Exercise objective: Write out the data below exactly, from its first line to the line containing "Given: Click the ICQ flower icon under AndyX", that line included.

Stored items from a collection:
◇ ◇ ◇
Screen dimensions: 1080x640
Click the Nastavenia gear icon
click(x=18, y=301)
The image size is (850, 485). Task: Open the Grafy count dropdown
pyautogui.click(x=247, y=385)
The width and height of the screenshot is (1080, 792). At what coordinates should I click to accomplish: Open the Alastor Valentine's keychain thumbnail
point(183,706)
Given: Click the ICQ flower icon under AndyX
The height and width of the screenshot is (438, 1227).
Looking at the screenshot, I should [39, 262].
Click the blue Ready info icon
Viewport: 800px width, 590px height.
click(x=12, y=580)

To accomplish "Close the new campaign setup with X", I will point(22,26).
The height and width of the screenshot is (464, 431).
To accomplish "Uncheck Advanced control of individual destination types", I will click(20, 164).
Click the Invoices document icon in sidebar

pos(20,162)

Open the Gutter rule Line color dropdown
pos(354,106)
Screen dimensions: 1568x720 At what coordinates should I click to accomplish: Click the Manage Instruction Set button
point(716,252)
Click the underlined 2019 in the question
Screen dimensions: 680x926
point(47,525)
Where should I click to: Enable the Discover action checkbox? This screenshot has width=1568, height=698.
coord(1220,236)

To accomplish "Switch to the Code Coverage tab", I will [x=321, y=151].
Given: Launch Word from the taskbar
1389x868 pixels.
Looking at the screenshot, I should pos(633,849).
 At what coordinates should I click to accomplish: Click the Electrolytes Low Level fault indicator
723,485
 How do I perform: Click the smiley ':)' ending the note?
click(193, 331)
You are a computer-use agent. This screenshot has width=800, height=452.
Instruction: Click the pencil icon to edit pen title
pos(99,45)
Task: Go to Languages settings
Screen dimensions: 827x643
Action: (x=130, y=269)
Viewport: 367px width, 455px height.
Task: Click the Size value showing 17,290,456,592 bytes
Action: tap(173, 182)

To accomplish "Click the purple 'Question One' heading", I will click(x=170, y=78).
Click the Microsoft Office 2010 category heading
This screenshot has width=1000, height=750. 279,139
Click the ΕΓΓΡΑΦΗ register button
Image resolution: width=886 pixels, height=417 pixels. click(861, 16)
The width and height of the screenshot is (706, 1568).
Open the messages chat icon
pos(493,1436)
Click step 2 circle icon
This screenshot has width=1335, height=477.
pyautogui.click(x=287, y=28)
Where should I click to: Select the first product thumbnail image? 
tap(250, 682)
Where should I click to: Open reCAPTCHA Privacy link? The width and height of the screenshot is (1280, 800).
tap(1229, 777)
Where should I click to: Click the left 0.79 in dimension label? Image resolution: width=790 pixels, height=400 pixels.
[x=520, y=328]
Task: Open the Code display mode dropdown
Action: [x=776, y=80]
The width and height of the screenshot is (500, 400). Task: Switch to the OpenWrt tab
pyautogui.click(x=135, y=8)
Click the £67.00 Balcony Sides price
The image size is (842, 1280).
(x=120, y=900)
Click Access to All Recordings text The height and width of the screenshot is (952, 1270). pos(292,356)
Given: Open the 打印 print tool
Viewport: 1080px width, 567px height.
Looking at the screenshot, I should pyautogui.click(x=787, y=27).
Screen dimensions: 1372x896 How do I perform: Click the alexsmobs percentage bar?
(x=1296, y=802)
◇ ◇ ◇
Answer box:
Screen dimensions: 1080x640
Click the Nastavenia gear icon
click(x=18, y=301)
The image size is (850, 485). Task: Open the Grafy count dropdown
pyautogui.click(x=247, y=385)
The width and height of the screenshot is (1080, 792). At what coordinates should I click to accomplish: Open the Alastor Valentine's keychain thumbnail
point(183,706)
Given: Click the ICQ flower icon under AndyX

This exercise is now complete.